WHEREAS, a group of governors met with President-elect Obama to press for their own bailout
plan, whereby federal taxpayer would pay $136 billion for state infrastructure projects and untold billions of dollars for state health care costs; and

WHEREAS, President-elect Barack Obama decided to propose an enormous public works project, which is really a cleverly disguised Government Bailout Plan designed to bail out state and local governments by providing federal tax dollars to repair and rebuild their local infrastructure; and

WHEREAS, some have proposed spending up to $1 trillion dollars to fund the President-elect’s
Government Bailout Plan; and,

WHEREAS, the Government Bailout Plan will be the biggest earmarked spending program in our Nation’s history;

WHEREAS, the Government Bailout Plan will not fix our economic woes, but rather will extend
the current economic crisis, much as President Franklin Roosevelt’s Works Progress Administration extended the Great Depression, and will cost the American taxpayers $1 trillion dollars or more; and

WHEREAS, what is needed to ease unemployment and stimulate the economy is not a Government Bailout Plan to bail out state and local governments from their deficit spending, but rather common sense solutions which will work, including (1) lowering our corporate tax rate which is the second highest in the world and fifty percent higher than our international competitors, so that corporations will have more ability to invest in product development and job creation; (2) lowering taxes on the middle class and eliminating the capital gains tax, so that America’s families will have more money to invest and spend for their families’ needs; (3) spending to replenish and, where necessary, modernize our military equipment and improve our national defense capabilities against both foreign nations and terrorists; (3) investing in energy research, exploration and development to free our Nation from its dependence on foreign oil; and (4) eliminating wasteful government spending and restructuring government programs that can be accomplished more efficiently.
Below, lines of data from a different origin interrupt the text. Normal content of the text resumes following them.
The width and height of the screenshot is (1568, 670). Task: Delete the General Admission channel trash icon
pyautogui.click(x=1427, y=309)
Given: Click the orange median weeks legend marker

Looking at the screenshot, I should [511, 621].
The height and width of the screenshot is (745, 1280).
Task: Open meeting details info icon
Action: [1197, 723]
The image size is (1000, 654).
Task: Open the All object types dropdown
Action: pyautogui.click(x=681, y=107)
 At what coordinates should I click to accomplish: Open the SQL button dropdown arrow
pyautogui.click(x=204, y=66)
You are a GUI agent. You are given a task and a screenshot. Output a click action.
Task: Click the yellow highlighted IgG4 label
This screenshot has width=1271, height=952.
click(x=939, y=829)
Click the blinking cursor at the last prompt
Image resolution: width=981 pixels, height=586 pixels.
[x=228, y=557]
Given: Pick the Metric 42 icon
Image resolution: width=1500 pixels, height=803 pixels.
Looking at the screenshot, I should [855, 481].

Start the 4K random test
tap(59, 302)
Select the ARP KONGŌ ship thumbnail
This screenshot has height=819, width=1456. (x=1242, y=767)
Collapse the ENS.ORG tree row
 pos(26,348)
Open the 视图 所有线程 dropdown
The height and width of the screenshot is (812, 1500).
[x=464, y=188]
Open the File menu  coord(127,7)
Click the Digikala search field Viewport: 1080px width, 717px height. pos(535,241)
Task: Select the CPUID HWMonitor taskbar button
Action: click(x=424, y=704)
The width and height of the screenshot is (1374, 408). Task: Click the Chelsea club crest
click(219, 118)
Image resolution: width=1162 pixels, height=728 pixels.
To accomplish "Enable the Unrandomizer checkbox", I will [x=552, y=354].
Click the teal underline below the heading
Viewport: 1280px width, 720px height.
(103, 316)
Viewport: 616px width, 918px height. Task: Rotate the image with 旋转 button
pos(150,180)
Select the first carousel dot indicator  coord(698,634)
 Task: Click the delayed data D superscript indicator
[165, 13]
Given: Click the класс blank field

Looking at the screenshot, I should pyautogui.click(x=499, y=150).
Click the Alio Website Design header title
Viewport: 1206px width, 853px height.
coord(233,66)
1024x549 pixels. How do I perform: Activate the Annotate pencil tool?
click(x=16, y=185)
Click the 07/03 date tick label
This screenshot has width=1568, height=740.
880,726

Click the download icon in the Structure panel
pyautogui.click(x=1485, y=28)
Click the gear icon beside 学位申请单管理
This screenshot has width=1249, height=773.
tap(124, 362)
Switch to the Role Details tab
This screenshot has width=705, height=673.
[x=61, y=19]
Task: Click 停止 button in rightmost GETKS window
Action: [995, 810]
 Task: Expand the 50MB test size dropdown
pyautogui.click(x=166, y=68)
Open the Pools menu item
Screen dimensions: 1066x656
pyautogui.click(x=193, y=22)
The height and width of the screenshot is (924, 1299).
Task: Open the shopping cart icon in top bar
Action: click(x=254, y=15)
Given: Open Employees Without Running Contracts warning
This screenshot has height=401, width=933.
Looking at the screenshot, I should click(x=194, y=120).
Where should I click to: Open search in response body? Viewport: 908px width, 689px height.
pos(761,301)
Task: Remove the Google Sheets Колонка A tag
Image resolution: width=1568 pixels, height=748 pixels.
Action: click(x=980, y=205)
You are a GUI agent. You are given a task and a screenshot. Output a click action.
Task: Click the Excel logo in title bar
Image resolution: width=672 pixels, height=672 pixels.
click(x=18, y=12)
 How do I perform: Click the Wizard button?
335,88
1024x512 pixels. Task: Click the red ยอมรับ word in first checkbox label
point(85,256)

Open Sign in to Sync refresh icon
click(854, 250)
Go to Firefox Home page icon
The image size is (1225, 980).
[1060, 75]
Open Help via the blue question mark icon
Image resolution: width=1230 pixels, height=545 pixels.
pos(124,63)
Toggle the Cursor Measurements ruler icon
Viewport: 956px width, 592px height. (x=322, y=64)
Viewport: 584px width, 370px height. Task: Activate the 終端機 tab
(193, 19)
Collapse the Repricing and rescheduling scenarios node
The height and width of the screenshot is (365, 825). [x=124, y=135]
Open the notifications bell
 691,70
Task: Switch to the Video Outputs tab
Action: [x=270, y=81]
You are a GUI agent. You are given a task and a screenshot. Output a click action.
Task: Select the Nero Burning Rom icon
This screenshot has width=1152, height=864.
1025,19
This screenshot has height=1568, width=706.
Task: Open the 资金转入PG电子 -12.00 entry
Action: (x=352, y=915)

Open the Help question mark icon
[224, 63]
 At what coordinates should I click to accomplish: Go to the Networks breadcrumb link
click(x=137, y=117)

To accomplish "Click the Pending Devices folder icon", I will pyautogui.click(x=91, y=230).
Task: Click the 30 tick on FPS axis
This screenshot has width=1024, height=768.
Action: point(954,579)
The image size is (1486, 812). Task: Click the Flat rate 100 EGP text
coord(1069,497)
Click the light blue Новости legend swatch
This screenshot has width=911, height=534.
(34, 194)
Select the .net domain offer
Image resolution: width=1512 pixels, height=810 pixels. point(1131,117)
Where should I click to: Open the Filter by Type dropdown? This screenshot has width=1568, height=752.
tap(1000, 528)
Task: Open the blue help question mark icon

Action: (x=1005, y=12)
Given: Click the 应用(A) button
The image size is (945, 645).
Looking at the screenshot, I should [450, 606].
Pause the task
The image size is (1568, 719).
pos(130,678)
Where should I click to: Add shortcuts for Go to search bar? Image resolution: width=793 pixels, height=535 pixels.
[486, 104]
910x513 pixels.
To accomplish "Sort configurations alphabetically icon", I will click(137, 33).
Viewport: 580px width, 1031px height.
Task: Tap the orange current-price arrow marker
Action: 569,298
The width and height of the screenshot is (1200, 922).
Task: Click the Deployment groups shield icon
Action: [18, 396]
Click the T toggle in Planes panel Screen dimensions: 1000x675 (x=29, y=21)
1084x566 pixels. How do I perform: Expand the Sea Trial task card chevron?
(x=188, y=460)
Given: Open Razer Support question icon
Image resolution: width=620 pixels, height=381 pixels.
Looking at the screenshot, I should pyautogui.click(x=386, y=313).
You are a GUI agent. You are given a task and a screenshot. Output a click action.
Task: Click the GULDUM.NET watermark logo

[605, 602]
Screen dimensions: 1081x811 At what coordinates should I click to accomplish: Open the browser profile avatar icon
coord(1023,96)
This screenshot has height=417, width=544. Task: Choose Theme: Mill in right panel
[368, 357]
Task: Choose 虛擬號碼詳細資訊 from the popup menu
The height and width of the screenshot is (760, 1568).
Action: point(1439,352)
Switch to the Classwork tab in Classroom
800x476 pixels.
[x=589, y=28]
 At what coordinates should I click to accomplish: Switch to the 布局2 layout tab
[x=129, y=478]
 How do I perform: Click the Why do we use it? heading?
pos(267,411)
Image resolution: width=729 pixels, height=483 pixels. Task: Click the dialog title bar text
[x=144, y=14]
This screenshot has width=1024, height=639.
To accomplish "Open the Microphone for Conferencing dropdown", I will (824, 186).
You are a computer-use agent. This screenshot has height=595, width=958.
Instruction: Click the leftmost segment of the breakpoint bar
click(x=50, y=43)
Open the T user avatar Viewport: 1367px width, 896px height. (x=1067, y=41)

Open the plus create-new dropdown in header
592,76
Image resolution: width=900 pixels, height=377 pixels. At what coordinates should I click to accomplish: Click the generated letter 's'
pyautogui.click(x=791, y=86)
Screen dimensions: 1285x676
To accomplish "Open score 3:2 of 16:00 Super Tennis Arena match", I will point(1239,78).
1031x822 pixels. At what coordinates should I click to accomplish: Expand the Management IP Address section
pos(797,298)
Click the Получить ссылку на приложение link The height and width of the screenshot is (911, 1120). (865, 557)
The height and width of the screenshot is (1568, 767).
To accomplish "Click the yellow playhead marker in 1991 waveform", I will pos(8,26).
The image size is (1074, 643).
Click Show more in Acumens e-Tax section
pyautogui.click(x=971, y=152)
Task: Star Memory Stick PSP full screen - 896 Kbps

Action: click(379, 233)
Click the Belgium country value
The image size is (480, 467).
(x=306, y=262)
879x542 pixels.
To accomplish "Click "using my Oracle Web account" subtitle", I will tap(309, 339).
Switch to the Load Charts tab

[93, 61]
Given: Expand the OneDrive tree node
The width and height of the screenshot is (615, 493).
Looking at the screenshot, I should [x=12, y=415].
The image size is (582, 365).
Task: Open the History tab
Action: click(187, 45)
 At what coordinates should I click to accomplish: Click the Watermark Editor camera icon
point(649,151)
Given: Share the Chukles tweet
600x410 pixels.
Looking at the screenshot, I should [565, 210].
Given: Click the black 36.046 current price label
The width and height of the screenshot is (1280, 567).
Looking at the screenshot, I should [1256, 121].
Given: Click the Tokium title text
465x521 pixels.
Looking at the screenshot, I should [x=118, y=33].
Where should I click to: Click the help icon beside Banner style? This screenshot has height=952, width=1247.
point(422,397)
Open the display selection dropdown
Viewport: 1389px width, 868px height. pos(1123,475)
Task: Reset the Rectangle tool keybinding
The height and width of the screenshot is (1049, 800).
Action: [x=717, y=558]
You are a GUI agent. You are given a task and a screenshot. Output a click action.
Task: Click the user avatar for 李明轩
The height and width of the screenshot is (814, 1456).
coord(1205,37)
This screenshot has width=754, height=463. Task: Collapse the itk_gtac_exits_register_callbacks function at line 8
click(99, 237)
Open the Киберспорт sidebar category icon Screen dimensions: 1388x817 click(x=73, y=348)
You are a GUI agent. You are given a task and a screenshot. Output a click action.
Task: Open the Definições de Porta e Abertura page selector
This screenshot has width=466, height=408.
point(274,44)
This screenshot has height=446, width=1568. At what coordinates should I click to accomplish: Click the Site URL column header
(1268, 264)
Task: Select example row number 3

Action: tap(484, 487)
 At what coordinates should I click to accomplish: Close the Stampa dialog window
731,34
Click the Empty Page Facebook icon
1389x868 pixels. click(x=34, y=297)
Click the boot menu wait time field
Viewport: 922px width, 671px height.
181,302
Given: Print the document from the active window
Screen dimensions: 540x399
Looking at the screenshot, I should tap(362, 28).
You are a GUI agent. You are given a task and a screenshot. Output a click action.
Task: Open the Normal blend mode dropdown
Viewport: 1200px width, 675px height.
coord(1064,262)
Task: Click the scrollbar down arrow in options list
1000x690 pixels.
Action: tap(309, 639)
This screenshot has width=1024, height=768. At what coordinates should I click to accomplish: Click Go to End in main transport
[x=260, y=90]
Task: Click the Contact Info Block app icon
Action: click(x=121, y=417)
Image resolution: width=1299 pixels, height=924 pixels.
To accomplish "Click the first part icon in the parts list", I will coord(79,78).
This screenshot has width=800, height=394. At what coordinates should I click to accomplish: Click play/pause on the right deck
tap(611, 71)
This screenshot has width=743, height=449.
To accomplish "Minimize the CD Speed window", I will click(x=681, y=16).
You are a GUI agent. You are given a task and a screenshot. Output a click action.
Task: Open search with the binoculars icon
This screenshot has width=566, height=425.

Together, these measures will create jobs, energize the economy and protect our national freedoms, all of which will improve the quality of life of the American family; and

WHEREAS, the Republican Party must, for the good of America, reestablish our commitment to the common sense, conservative values of free enterprise, free markets, limited government, and personal responsibility, which are advocated by the Republican National Committee in its national platform; and

THEREFORE, BE IT RESOLVED, that the Members of the Republican National Committee
commend the Members of Congress who have opposed the bills seeking to bailout American
industries and to nationalize American companies; and

BE IT FURTHER RESOLVED, that the Members of the Republican National Committee call for
all Members of Congress to oppose any and all future bailouts that might come before the Congress, including President-elect Obama’s public works program; and

BE IT FURTHER RESOLVED, that the Members of the Republican National Committee call on
Congress to identify the government programs and policies which have lead to the current economic crisis and to revise or repeal them in favor of government policies which promote free enterprise and free markets;

BE IT FURTHER RESOLVED, that the Republican National Committee, in cooperation with
Republican Members of Congress and the Republican Governors of the various states, shall be
authorized to engage in vigorous debate on public policy issues, including calling for Congress to
oppose measures which are detrimental to the welfare of our Nation and our People, consistent with the conservative principles of the Republican Party as expressed in its national platform, and to devote appropriate resources of the RNC for this purpose.